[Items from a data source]

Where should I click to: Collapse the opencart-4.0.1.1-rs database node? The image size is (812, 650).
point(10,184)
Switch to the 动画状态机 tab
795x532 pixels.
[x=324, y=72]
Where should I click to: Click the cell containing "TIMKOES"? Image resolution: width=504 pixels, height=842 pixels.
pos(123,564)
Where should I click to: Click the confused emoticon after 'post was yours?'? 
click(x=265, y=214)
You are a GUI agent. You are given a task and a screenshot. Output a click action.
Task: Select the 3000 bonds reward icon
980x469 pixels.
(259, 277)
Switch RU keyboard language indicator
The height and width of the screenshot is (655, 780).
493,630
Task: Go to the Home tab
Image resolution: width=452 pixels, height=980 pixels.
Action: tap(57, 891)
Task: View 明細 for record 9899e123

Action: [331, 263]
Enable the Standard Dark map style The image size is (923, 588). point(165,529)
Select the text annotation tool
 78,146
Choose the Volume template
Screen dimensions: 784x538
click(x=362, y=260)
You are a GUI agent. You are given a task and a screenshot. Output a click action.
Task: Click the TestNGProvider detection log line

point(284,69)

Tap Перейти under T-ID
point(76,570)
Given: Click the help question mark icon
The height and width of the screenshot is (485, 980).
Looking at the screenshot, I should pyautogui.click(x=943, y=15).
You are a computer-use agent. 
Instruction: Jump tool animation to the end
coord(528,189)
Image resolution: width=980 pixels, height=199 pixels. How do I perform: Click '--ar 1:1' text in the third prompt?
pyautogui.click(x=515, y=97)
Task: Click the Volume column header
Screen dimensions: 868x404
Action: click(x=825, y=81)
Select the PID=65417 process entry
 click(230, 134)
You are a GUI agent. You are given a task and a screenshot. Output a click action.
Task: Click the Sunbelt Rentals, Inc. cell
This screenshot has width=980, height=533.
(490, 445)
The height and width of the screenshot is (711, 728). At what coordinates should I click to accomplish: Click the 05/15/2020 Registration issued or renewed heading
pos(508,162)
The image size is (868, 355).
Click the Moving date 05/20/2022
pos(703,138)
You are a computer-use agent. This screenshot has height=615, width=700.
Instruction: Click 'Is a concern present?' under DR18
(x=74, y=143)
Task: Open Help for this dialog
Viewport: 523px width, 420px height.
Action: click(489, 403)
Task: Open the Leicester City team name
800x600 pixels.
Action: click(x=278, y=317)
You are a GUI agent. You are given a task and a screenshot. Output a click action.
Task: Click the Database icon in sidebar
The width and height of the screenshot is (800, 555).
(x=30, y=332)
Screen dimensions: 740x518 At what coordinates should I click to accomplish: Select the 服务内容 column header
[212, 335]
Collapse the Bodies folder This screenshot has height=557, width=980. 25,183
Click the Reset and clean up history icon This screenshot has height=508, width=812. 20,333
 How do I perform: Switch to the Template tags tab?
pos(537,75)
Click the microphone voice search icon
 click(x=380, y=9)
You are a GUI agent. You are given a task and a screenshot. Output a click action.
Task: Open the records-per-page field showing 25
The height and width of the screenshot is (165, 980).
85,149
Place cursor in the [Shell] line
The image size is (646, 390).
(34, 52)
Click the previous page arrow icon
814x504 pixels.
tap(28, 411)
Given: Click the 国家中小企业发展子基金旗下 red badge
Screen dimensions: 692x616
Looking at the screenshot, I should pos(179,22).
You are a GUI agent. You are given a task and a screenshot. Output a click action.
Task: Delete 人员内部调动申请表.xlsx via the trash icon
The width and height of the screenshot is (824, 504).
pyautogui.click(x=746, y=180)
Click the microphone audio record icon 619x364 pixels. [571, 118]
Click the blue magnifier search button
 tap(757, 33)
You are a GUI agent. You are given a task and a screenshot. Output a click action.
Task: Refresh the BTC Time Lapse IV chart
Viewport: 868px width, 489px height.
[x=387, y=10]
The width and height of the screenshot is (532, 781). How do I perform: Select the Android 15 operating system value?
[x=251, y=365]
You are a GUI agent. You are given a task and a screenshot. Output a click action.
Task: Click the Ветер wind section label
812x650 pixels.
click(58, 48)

* [WHAT THE TASK REQUIRES]
From the records above, transcribe exactly the run of lines that opens with the line holding "Click the Moving date 05/20/2022" and closes with the line holding "Task: Open Help for this dialog", both included.

* [YOUR RESPONSE]
Click the Moving date 05/20/2022
pos(703,138)
You are a computer-use agent. This screenshot has height=615, width=700.
Instruction: Click 'Is a concern present?' under DR18
(x=74, y=143)
Task: Open Help for this dialog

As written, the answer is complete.